No shit? I didn't know, and actually he is 22 now so I guess we can refer to him as an adult?

Yeah I watched this video too so I guess I am an expert like you on his entire history. LOL

The bottom line is *the FBI, NY PD and Homeland Security* have been investigating Takashi for *5 fucking years*, so I think they might know a little more than you do in regards to his gang affiliations.


----------



## charley (Nov 30, 2018)

Prince , calm down, don't scare Little Wing off with your 'right wing anger'  ..     we need what she brings to the forum,,


----------



## Arnold (Nov 30, 2018)

charley said:


> Prince , calm down, don't scare Little Wing off with your 'right wing anger'  ..     we need what she brings to the forum,,



she comes here for two reasons, to insult me and insult everyone that supports the POTUS.

she is an old bitter nasty lady who hates on everyone.


----------



## Little Wing (Dec 1, 2018)

Lol. I don't think Tekashi is any kind of tough gang member. He's a big mouth punk ass kid that got in way over his head and had himself on top making big money and fucked it up like an idiot. "

Tekashi, who was behind bars until Wednesday night at the Brooklyn Metropolitan Detention Center where he was exposed to other inmates in general population, is now in a unit with "neutral inmates." Translation -- no gang members. I think he's more of a bug dummy than a big danger. Shit happens in prison but he'd probably too high profile for them to let anything happen to him. Right now he's supposedly where no one can get at him.
============
What to work on:
1) For each statement about the forum thread, say yes or no and quote the words that decide it: (a) The first poster says he is 22 now. (b) charley posted on Dec 1, 2018. (c) Little Wing says Tekashi is now held in a unit with gang members.
2) According to the forum thread, which agencies have been investigating Takashi?
3) Write a continuation of the forum thread, starting after its final sentence.
The data that comes next has no connection to the forum thread.

Supplied information:
============
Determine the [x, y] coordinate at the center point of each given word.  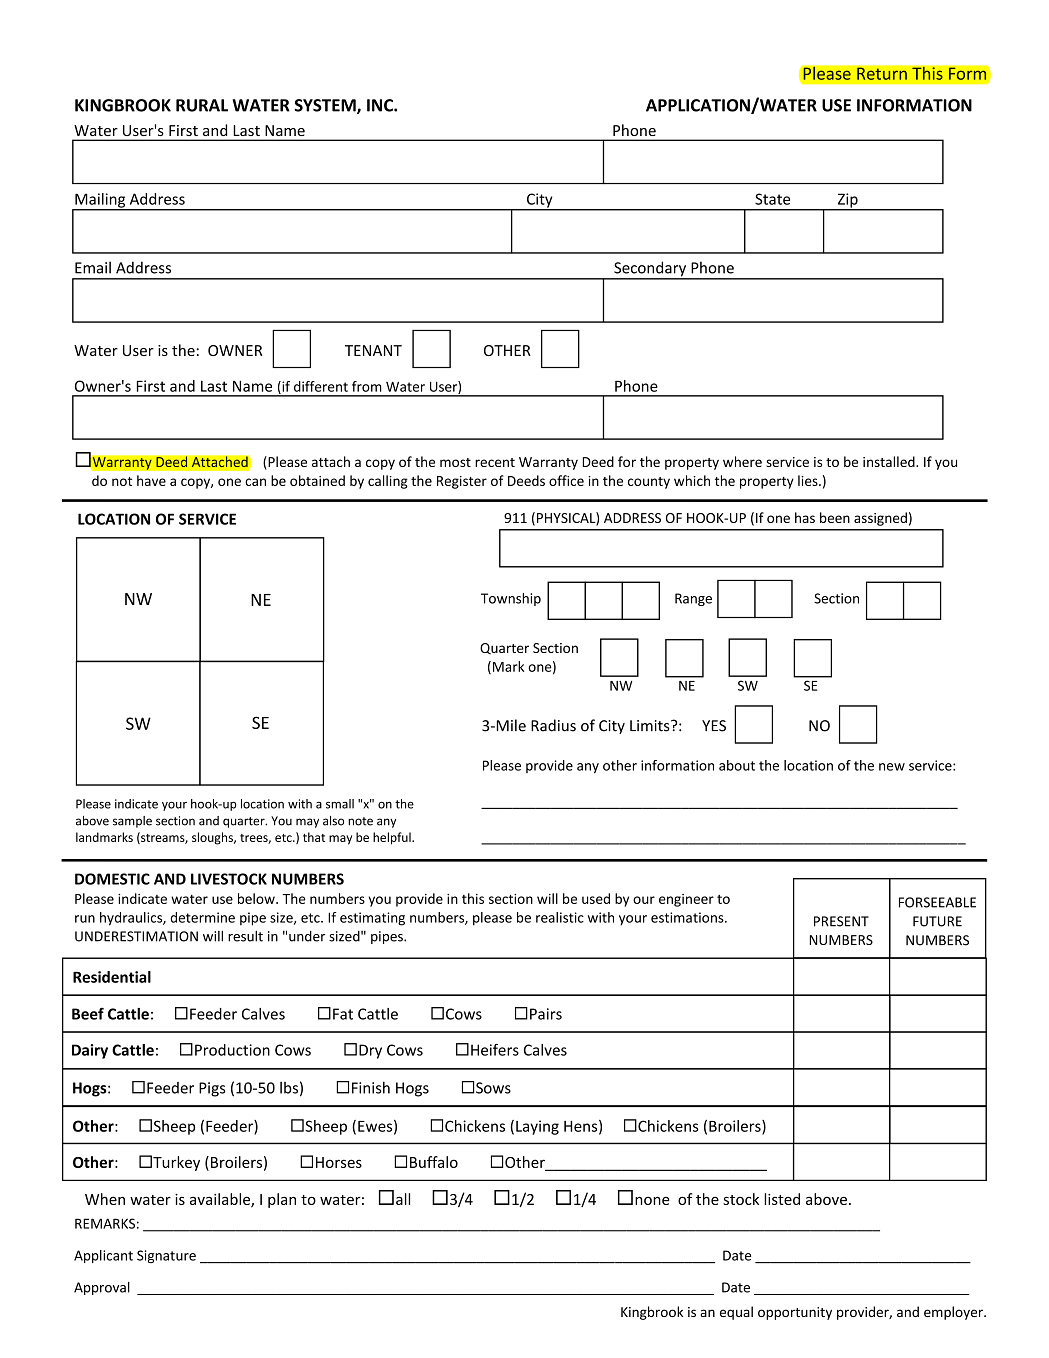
============
Answers by task:
1)
(a) Yes: "he is 22 now"
(b) No: "charley (Nov 30, 2018)"
(c) No: "Translation -- no gang members"

2) The FBI, NY PD and Homeland Security.

3)
I come back once in a while to see who is around and because I loved this place once before it got so political and angry. Trump is such a touchy subject it's absurd.


----------



## charley (Dec 2, 2018)

Little Wing said:


> Lol. I don't think Tekashi is any kind of tough gang member. He's a big mouth punk ass kid that got in way over his head and had himself on top making big money and fucked it up like an idiot. "
> 
> Tekashi, who was behind bars until Wednesday night at the Brooklyn Metropolitan Detention Center where he was exposed to other inmates in general population, is now in a unit with "neutral inmates." Translation -- no gang members. I think he's more of a bug dummy than a big danger. Shit happens in prison but he'd probably too high profile for them to let anything happen to him. Right now he's supposedly where no one can get at him.
> 
> I come back once in a while to see who is around and because I loved this place once before it got so political and angry. Trump is such a touchy subject it's absurd.


 

I'm glad that you're posting Little Wing , in his heart of hearts, Rob loves us   ..


----------



## Little Wing (Dec 2, 2018)

I think the easiest way to really defend Trump is just always to ask if people honestly think Hillary would have been better. I don't. Slicker but more dangerous and twice as heartless. Trump dumb stumbled into the Presidency but at least he didn't fucking steal it. And the comedy has been a virtual goldmine. I don't see how anyone can't have a chuckle at things like him saying he looks like Elvis and suggesting we rake the forests. Tekashi at least laughs at himself, his music and his success. Tekashi will probably fare better than anyone having a coronary over a bunch of greedy, corrupt, sleazebags playing politics.


----------



## Little Wing (Dec 2, 2018)

The newest headline is he sent his gf a 35 thousand dollar custom Rolex with 18K white and rose gold and 24 carats of diamonds for her birthday. I'm wondering if his assets are frozen how he managed this and even if it was paid for beforehand will it now be seized?


----------



## Little Wing (Dec 2, 2018)

And look at my avatar ffs. Of course, I'm gonna root for the little Lisa Frank illustration looking mf. lol.


----------



## Zaphod (Dec 2, 2018)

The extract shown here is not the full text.